Q&A: Change on the menu for Blue Lemon’s longtime owner
WESTPORT — Since 2003, Blue Lemon has been a staple among the often-changing players in the downtown dining scene. On April 9, chef/owner Bryan Malcarney will close the restaurant doors after 13 years while he continues to run his other restaurant, Rory’s in Darien.
The owners of the Le Penguin Bistro in Greenwich are expected to take over Blue Lemon’s Sconset Square space and open a French bistro.
Malcarney, born in New Jersey, grew up in Wilton after moving there as a second-grader, said his mother’s cooking had a profound impact on his interest in the culinary field. Through high school and college, he worked at restaurants and bars in various capacities.
After graduating from St. Lawrence University, Malcarney attended the French Culinary Institute in Manhattan to hone his skills. He worked as a chef at Pietro’s in New York City and in Anguilla. When he returned from the Caribbean, he opened Blue Lemon and bought Rory’s in 2008.
In a recent interview with the Westport News, Malcarney talked about his experiences running a restaurant in Westport.
Westport News: Where did your interest in cooking start?
Malcarney: I learned to cook with my mom more or less. Started cooking with her when I was a kid whatever she was making. She was into making everything from scratch. If we had Mexican food, she would make her own tortillas. She just taught herself to cook. I kinda always wanted to have my own restaurant so that’s kind of the way it evolved.
WN: What was the impetus for closing Blue Lemon?
Malcarney: I’ve been here 12 and a half years, it’s kind of one of those things we needed to either re-invent the place or sell, and it’s been a long time, I don’t have the energy really to put into re-inventing this place. I would like to work a little less, see my kids.

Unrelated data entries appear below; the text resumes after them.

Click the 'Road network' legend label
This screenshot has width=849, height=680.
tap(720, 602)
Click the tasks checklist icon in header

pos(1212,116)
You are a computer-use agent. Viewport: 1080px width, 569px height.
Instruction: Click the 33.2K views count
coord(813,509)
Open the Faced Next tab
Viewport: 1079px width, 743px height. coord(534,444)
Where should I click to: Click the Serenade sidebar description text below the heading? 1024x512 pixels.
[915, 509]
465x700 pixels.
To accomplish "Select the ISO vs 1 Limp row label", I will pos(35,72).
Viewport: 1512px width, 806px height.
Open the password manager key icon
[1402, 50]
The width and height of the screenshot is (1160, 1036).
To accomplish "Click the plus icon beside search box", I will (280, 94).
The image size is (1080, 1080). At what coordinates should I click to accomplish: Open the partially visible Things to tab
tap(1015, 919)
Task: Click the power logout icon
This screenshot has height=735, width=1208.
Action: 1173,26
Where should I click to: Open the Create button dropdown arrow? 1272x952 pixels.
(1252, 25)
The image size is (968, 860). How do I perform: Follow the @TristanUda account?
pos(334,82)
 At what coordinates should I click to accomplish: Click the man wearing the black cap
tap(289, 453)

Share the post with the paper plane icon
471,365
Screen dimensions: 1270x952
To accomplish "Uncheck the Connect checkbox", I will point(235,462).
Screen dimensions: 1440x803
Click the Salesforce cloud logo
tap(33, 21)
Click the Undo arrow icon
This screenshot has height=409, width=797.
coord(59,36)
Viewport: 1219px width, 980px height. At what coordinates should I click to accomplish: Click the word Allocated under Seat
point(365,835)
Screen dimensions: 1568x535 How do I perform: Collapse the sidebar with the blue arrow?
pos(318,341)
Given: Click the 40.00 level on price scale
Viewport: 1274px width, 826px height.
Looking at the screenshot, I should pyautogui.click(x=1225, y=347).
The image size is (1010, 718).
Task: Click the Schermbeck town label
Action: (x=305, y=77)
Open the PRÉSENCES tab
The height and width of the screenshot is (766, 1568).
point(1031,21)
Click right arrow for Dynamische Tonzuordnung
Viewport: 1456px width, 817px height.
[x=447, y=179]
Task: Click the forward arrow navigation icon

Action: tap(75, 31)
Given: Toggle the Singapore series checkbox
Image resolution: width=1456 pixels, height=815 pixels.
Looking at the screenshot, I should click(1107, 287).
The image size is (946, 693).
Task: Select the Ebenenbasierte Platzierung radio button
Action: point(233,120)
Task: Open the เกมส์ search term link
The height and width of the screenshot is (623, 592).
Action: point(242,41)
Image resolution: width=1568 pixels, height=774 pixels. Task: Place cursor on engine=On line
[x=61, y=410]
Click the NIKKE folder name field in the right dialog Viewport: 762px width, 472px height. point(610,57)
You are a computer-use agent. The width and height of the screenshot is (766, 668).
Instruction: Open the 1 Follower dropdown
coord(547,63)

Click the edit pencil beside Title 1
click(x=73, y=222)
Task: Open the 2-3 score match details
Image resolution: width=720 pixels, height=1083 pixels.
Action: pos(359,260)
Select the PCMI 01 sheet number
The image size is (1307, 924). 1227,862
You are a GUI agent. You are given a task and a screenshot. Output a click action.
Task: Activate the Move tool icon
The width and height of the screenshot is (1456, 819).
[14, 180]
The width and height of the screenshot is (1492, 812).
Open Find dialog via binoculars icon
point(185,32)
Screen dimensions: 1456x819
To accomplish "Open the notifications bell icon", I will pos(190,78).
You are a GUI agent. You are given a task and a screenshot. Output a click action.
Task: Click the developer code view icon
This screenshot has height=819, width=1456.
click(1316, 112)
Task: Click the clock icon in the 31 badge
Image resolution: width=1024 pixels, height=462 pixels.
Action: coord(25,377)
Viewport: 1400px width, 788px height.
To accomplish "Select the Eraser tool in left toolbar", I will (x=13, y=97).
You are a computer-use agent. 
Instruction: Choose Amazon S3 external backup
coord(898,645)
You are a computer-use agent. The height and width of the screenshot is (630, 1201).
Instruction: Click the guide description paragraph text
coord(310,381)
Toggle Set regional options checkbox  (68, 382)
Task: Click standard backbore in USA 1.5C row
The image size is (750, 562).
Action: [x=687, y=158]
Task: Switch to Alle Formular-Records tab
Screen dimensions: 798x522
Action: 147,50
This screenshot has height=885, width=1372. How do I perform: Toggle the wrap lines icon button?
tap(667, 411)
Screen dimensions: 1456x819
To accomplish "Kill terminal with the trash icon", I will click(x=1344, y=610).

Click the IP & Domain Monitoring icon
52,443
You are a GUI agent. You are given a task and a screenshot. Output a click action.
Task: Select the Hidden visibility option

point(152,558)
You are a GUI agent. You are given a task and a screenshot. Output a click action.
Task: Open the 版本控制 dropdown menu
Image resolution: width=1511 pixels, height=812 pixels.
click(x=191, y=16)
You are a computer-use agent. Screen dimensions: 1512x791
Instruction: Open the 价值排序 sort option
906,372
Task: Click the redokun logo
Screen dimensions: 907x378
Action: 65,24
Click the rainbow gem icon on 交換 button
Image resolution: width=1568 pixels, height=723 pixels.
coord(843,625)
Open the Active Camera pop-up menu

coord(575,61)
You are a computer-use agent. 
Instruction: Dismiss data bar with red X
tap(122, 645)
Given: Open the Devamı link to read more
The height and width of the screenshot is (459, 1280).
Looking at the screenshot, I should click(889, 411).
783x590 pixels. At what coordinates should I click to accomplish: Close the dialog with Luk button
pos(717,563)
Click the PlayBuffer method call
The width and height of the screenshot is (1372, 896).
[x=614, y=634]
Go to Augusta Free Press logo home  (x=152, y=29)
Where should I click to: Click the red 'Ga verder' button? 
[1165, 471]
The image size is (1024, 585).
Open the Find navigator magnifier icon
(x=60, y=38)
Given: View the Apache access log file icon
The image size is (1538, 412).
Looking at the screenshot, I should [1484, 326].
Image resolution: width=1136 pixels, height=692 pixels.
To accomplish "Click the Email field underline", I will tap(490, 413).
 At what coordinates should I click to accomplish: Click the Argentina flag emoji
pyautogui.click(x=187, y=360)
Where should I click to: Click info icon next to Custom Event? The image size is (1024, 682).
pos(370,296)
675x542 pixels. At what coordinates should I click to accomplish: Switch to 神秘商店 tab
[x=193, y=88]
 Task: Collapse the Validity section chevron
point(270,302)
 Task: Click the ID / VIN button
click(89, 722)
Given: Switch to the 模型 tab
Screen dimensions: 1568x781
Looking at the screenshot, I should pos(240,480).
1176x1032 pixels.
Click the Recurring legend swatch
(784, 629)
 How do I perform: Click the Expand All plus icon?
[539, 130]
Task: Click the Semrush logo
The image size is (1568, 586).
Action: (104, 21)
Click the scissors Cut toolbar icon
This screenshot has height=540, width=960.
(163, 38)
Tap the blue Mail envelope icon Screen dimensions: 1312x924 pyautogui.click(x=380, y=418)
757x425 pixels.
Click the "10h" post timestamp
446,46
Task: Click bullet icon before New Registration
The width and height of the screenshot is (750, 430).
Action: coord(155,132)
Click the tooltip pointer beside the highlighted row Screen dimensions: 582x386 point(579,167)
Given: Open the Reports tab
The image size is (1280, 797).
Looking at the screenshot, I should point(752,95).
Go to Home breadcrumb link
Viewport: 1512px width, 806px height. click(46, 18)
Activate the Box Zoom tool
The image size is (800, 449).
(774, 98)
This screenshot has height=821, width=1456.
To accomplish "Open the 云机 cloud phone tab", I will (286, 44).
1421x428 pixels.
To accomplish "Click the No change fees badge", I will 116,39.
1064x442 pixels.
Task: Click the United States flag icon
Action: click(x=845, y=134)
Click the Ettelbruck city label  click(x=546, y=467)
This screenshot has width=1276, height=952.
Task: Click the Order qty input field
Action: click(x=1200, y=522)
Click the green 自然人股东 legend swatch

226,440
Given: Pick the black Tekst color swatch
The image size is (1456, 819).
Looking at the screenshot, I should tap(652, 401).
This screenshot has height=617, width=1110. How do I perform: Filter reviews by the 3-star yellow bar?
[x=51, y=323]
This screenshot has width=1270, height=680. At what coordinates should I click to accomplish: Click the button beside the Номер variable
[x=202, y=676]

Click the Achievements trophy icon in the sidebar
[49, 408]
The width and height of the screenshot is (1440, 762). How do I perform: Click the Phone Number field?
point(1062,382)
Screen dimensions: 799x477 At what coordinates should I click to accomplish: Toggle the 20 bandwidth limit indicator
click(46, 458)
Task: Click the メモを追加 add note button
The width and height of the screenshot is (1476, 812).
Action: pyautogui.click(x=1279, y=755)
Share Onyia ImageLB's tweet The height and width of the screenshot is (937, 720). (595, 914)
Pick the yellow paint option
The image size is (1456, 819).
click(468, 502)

WN: What’s one of your fondest memories about Westport?
Malcarney: I loved working with the DMA (Downtown Merchants Association) and doing a lot of their events. I think in the time that I was here they did a lot of great stuff like the Blues and BBQ Festival, when they closed Main Street and did that Art About Town. I think that’s unique stuff where it really kind of puts Westport on the map.
WN: Are you going to miss the clientele?
Malcarney: Oh yeah, they’re great, I mean we have some great regulars. I appreciate all the people who have been coming here for years. I’ve had customers who have been my customers since the day we opened and they still come now and that’s really nice to see. They become your friends.
WN: What aspects keep you interested and motivated to run a restaurant?
Malcarney: It’s cool to go to the Westport Farmers Market and see what vegetables are coming around in season and using those vegetables to make a special that night or different fish coming in a season, or it’s winter and you start doing more stews, so I think that’s the fun stuff. What drives me is making people happy. By far the part I enjoy the most is the cooking which in turn makes the customer happy, which is what I like.
WN: Do you feel that all the downtown construction has adversely affected business?
Malcarney: I think one problem is that there’s been a large number of restaurants that have opened in Westport and those have diluted the pool. There’s only a finite number of people in Westport. How can those people support all the restaurants? So I think it’s hard. I’m sure the construction hurts some, it’s hard to park. When it’s done they’re going to have more restaurants. I think one challenge that almost all the towns around Fairfield County are facing is how do they grow responsibly, that’s a tough thing. I think Westport should close Main Street and make it a pedestrian walkway and have some trees in the middle and benches. They way the town is growing you want Main Street to be a focal point and it seems like it’s getting lost a little due to everything.